IBP Paradox for cot x integral

[ahaanomegas]

Greetings! I hope this is the correct forum for my question (this is my first post, here).

The problem statement

Find: \displaystyle\int \cot x \ \mathrm{d}x

A Solution
We can re-write this integral into a convenient form: \displaystyle\int \cot x \ \mathrm{d}x = \displaystyle\int \dfrac{\cos x}{\sin x} \ \mathrm{d}x

Now, let u=\sin x. Then, du = \cos x \ \mathrm{d}x.

The integral becomes: \displaystyle\int \dfrac {du}{u} \ \mathrm{d}x and we integrate to get \ln |u| (ignoring the constant of integration, for now -- reason: simplicity).

We convert our result into a formula with respect to x:

\boxed{\ln |\sin x| + \mathcal{C}}​

My Question

If we use Integration by Parts, however, with u=\dfrac{1}{\sin x} and \mathrm{d}v = \cos x \ \mathrm{d}x and

\displaystyle\int u \ \mathrm{d}v = uv - \displaystyle\int v \ \mathrm{d}u,​

we get 1=0. I can show my solution, if needed.
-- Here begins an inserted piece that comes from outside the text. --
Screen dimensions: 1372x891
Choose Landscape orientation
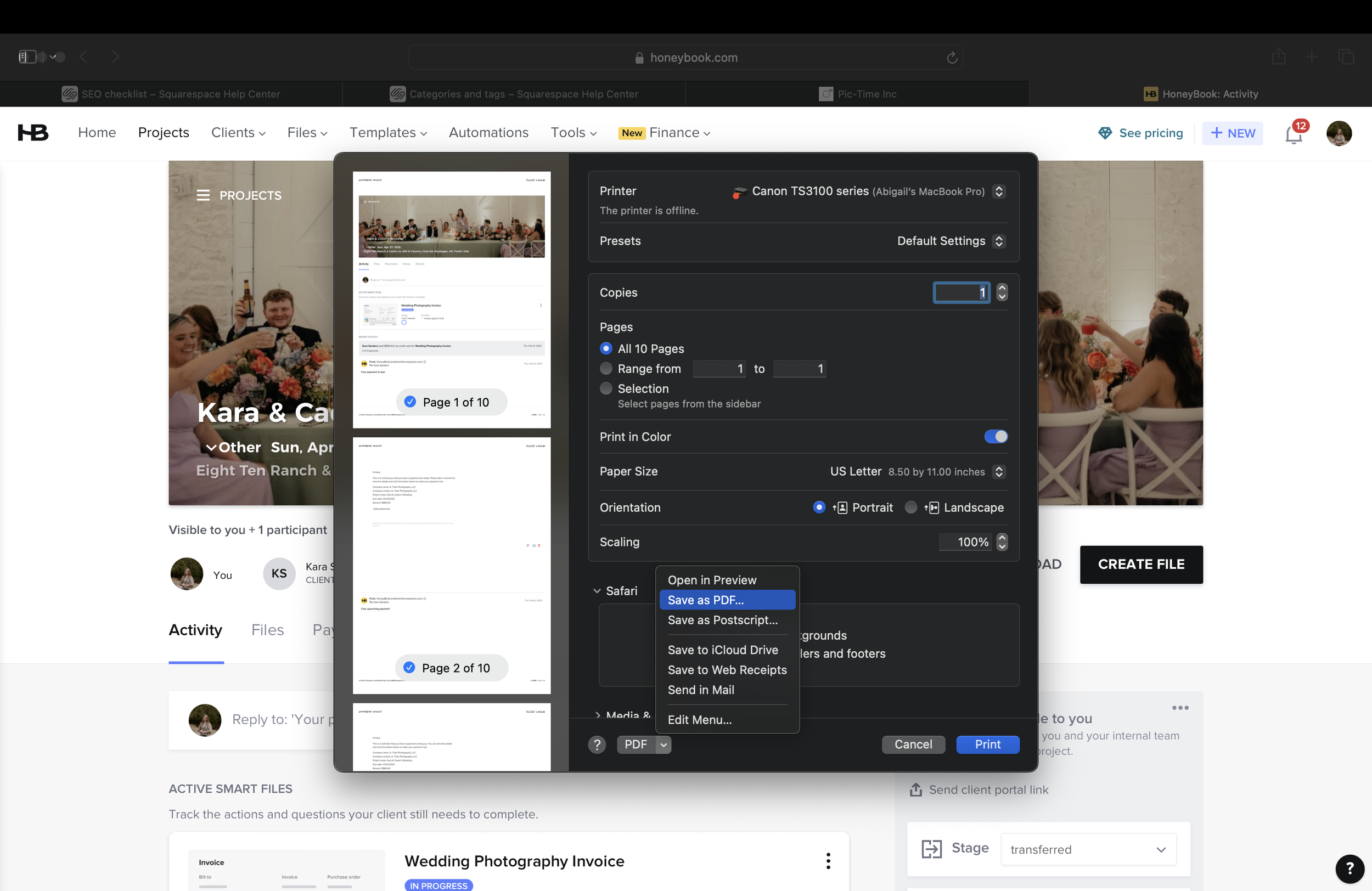[911, 507]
Why is this? (A friend of mine pointed this out to me)

Thanks in advance! :)

 

[dynamicsolo]

You get 1 = 0 only by rather slippery neglect of the arbitrary constant. The full integration-by-parts would have to read

\int \frac{cos x dx}{sin x} = ( csc x )( sin x ) + \int (sin x) ( csc x cot x ) dx \mathbf{+ C } .

Someone had a post a month or so back (I don't know if I can find it again quickly) where the paradox there also turned on making a "1" appear out of nowhere. What you learn about indefinite integration is that finite numbers don't count for much...

That sounds facetious, but you do find that, for example, certain trigonometric-powers integrals can give one form of an anti-derivative using one technique of integration, and a different (but equivalent) form of the anti-derivative using another method. When you apply trig identities to show the equivalence of the two results, you find that they differ by a small number. But since both results are general anti-derivatives with arbitrary constants, the small number is actually irrelevant (in a sense, it shows the difference in "vertical shift" of the two anti-derivative functions). So the specified constant value can be made to appear or disappear, depending on the choice of anti-derivative. One could say that arbitrary constants of integration "swallow" numerical constants.